Short task
From the passage below about Diary of a Country Priest, list every year or decade it mentions.

Passage to read
__________________________________________________

Diary of a Country Priest, from 1951, was the third feature film directed by French director Robert Bresson, and it is the hinge on which his entire career pivots. Prior to this point, he made the kind of films people were making in France in the '40s: solemn melodramas for respectable middle class audiences who preferred some level of artistry in their movies. After this point, he made a kind of movie that basically nobody else was making in France or the the rest of the world, and nobody ever has since: unrelentingly spare dramas that go beyond minimalism into such a purified register that it feels almost like watching the essence of a movie rather than the movie itself. Diary of a Country Priest (adapted from a celebrated novel by Georges Bernanos) straddles the lines between these two phases of his career: it has all the trappings of a mature Bresson film without the severity. That would come with his next film, 1956's A Man Escaped, a prison break movie made with at such a level of austerity that we never see the prison. Comparatively, this film actually resembles, like, a movie.

__________________________________________________

Dataset section
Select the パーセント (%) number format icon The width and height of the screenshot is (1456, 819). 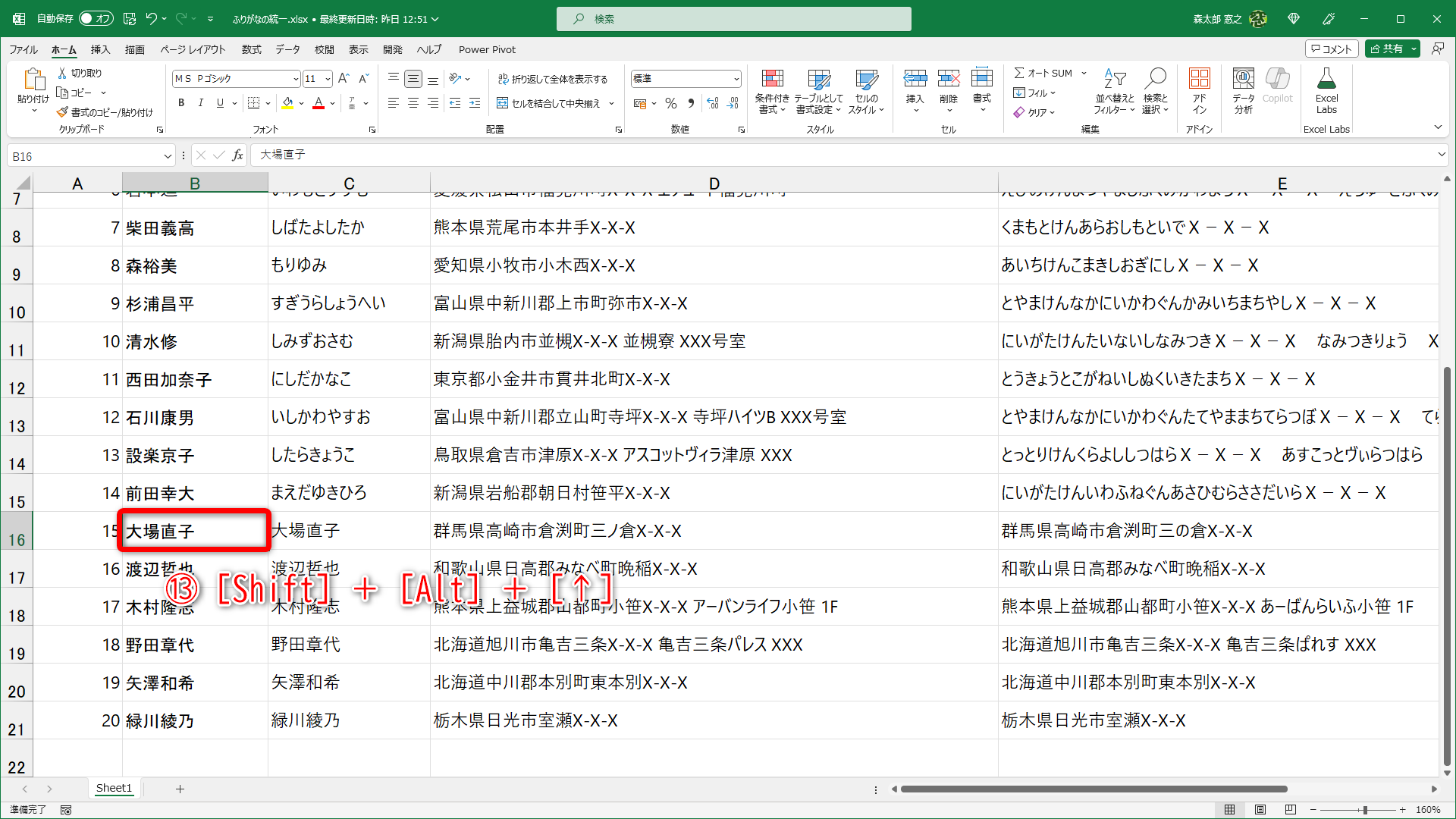tap(670, 103)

__________________________________________________

Task answer
1951, the '40s, 1956